With Webinar on Mute

Late winter
living life in captivity
behind the glass of my office
window facing McGann’s lumber yard
hearing but not feeling
the west wind, incongruous
smell of citrus zest
on my hands,
watching tarps billowing
on lumber stacks
like sailboats on a tropical sea.


Hawks in Winter

What sort of hawks are these,
brown and white, on fence posts
in central Wisconsin in January?

There is so much I don’t know.
Do you think they eat mice, or small birds?
Why don’t they overwinter in Illinois?

Or follow the Mississippi south
past Memphis, Vicksburg, the Delta,
to some bayou rich with crayfish?

What do you think they’d make of you,
North-Hawk, those birds of the South,
would they call you Cousin, Mon Ami?

Now 37 straight winters I have endured
since the one I passed in Mexico and
I don’t know if I could stand even one more.

A Murder of Crows

A murder of crows stirs
in the tree that is my heart.

Morning light warms black feathers
and then they take flight,

dark premonitions scattering
on the day’s errant winds.

Words spill like autumn leaves.
Snakes bask in the heat

of the compost pile.
Crows are ubiquitous,

they can stand the cold.
I know they’ll come home

to roost on bare limbs in a tree
gaunt as a saint in winter.


Frequent scatterings of little birds,
snow buntings or horned larks, and
hawks at sporadic intervals on posts,

also northern harriers, or hen harriers
you might say, over the snowy fields.
Some people believe seeing a harrier

perched on a house is a sign that
three people will die; on a happier note,
some Native American tribes believe

seeing a hawk on your wedding day
is a sign of a long, happy marriage.
I cannot say, Birdie, why they make me

think of you, something about your
face or is it just the way love drifts
on winter winds with white wings

like it is made out of loneliness,
feathered with the self-same snow
it flies above, and I cannot tell

from day to day if I am the car
speeding down the icy road
or the field mouse just beyond

the grasp of your talons, but I hope
for the latter, that I can feed you
with my four limbs and pounding heart.

Tell Me What You See, Mistress Moon

Mistress Moon, I feel your million-mile stare
over my shoulder as I cross the black plain
of night, but my weak Earth-bound eyes only
see the dumb grin on your pock-marked face.
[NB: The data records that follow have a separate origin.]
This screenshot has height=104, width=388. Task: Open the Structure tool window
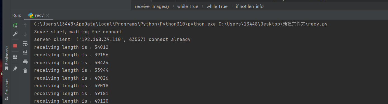click(7, 89)
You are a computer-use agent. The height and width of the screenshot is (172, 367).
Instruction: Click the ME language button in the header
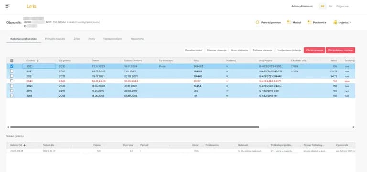[323, 6]
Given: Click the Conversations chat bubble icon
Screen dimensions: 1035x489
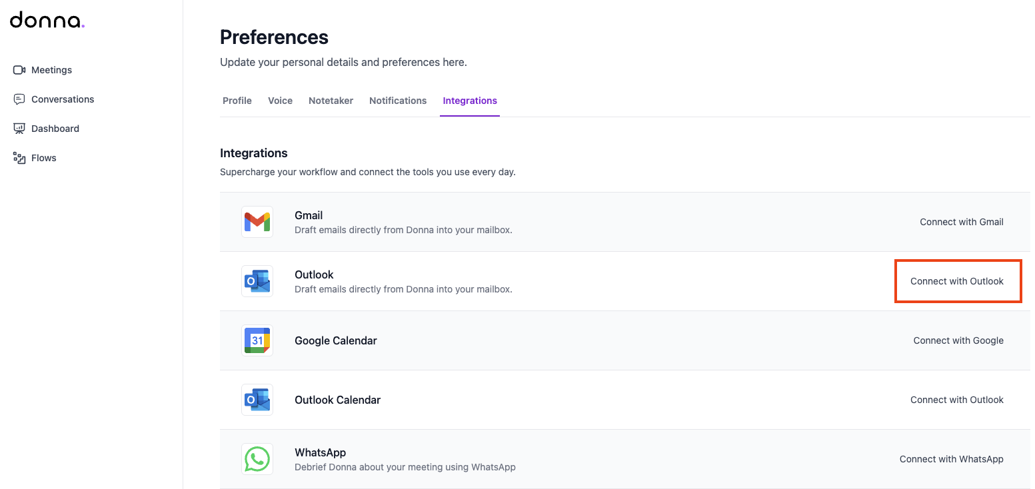Looking at the screenshot, I should click(19, 99).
You are the shape and heft of light and its absence.
In your wax and wane we know death and birth
and the mighty tug of sea-tide and womb-blood.
Tell me what you see in your blue-white sight.

Mice scurrying across the wind-spun snow,
the red-eyed wolf, the faint glow of my heart,
more ash than ember? Can you penetrate
the caul of deceit that smothers me, beneath

to the field of tiny stars tattooed across my chest?
Have you missed your mother these four billion
years, or did you long ago turn your best side
away from her, toward the cold fires of eternity?